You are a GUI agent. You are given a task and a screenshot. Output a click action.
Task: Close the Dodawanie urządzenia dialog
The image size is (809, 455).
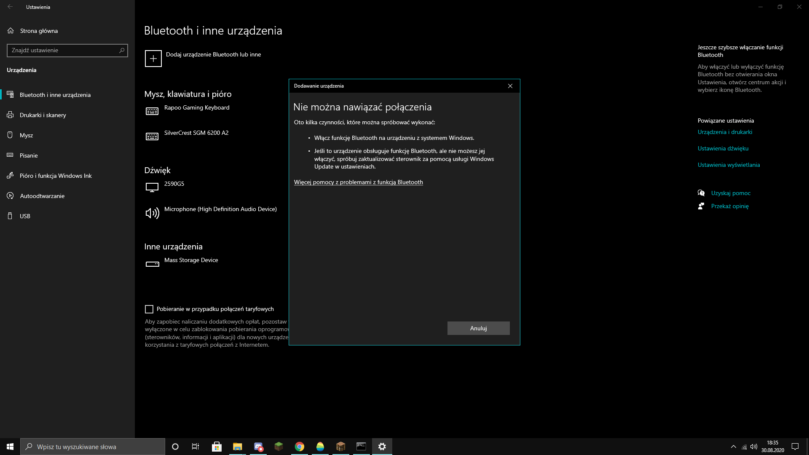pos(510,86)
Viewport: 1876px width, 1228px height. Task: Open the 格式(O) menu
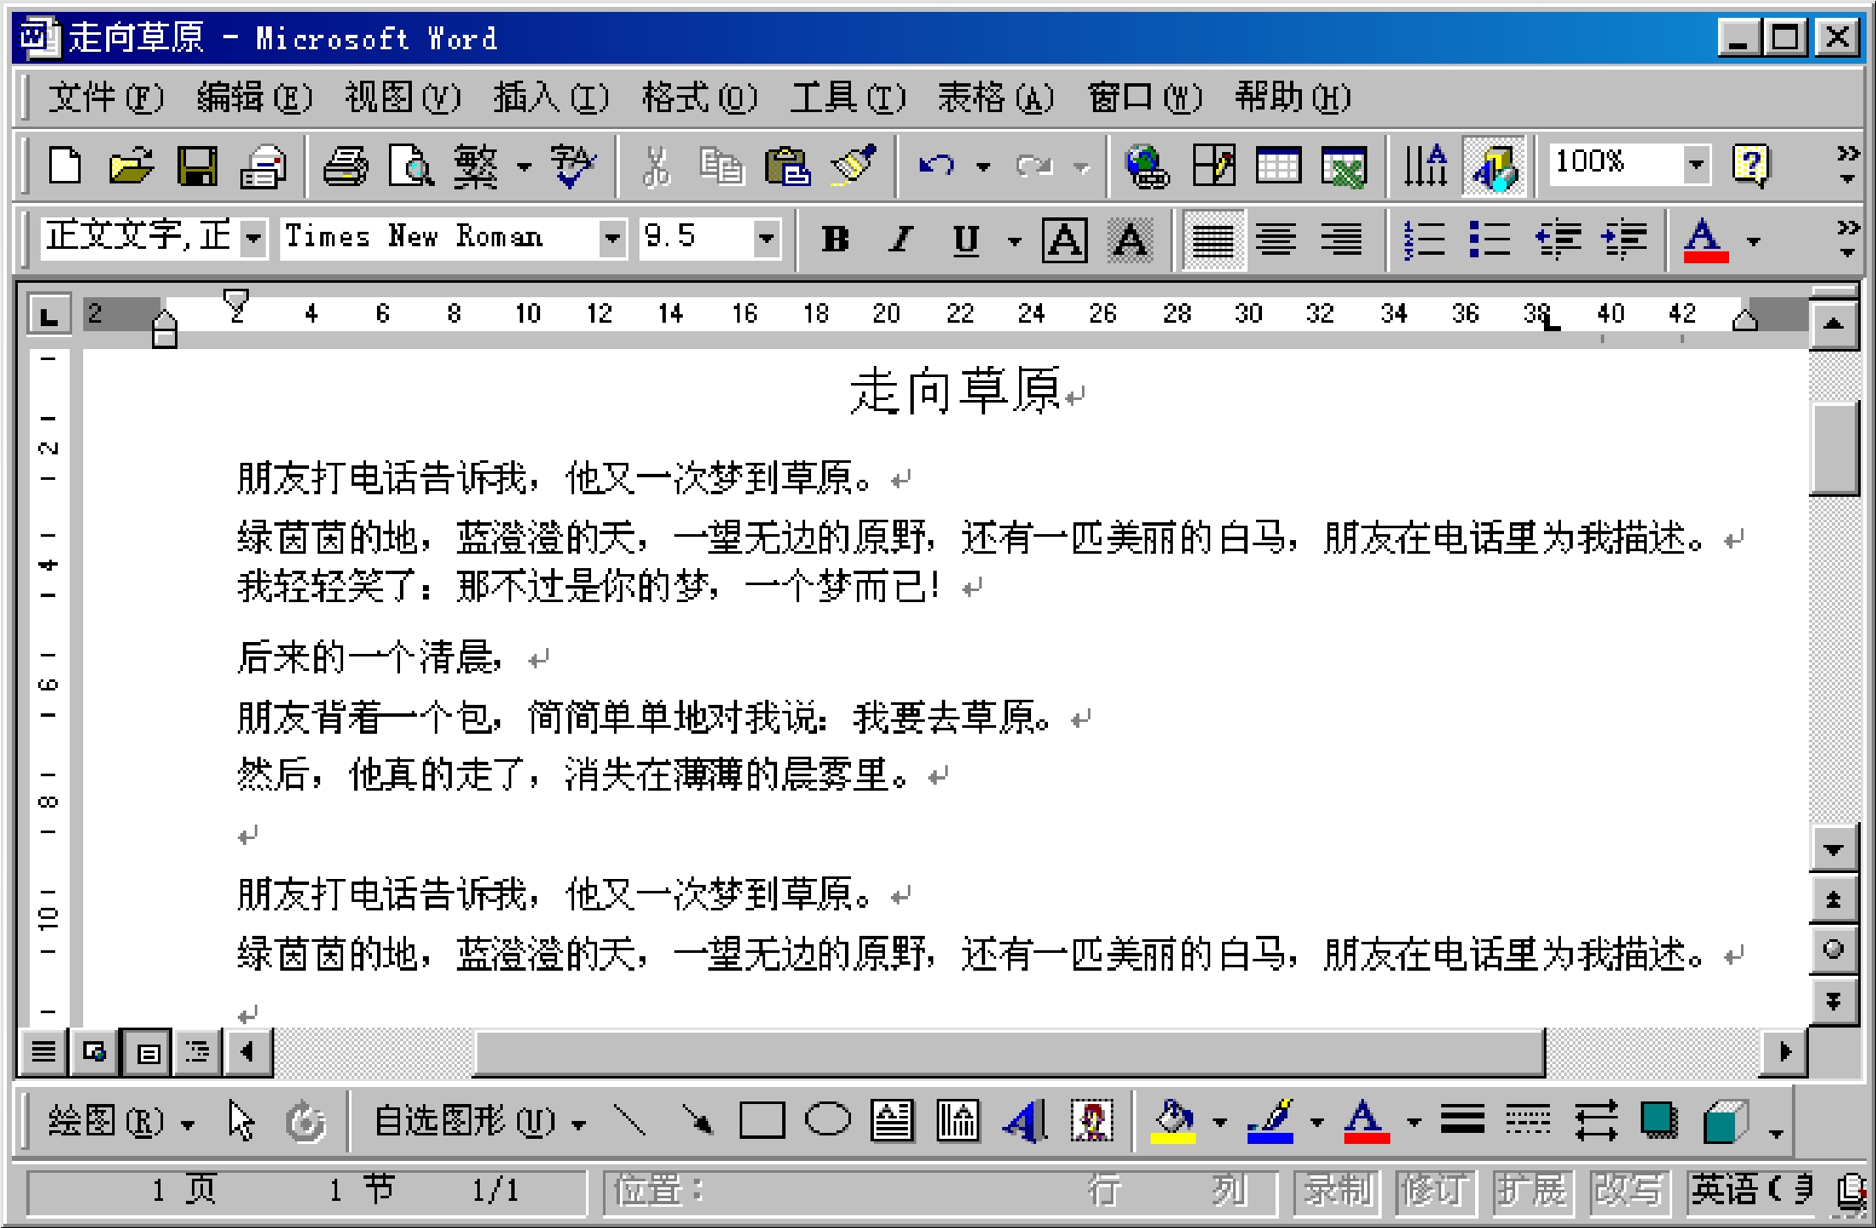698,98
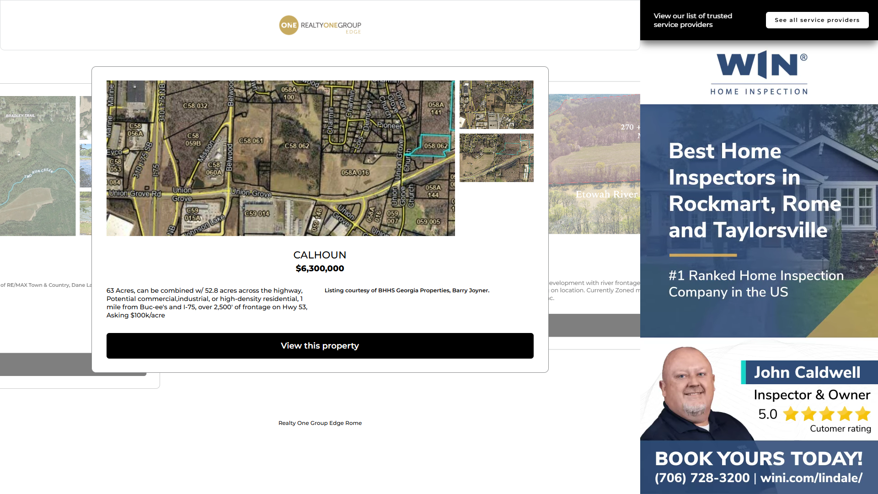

————————

▸ **What is required**
With the line containing "Viewport: 1876px width, 1228px" as the first line and the last line of the listing as the final one, reproduce that span exactly, without pictures.

▸ **Written answer**
Viewport: 1876px width, 1228px height. Task: Open the 格式(O) menu
698,98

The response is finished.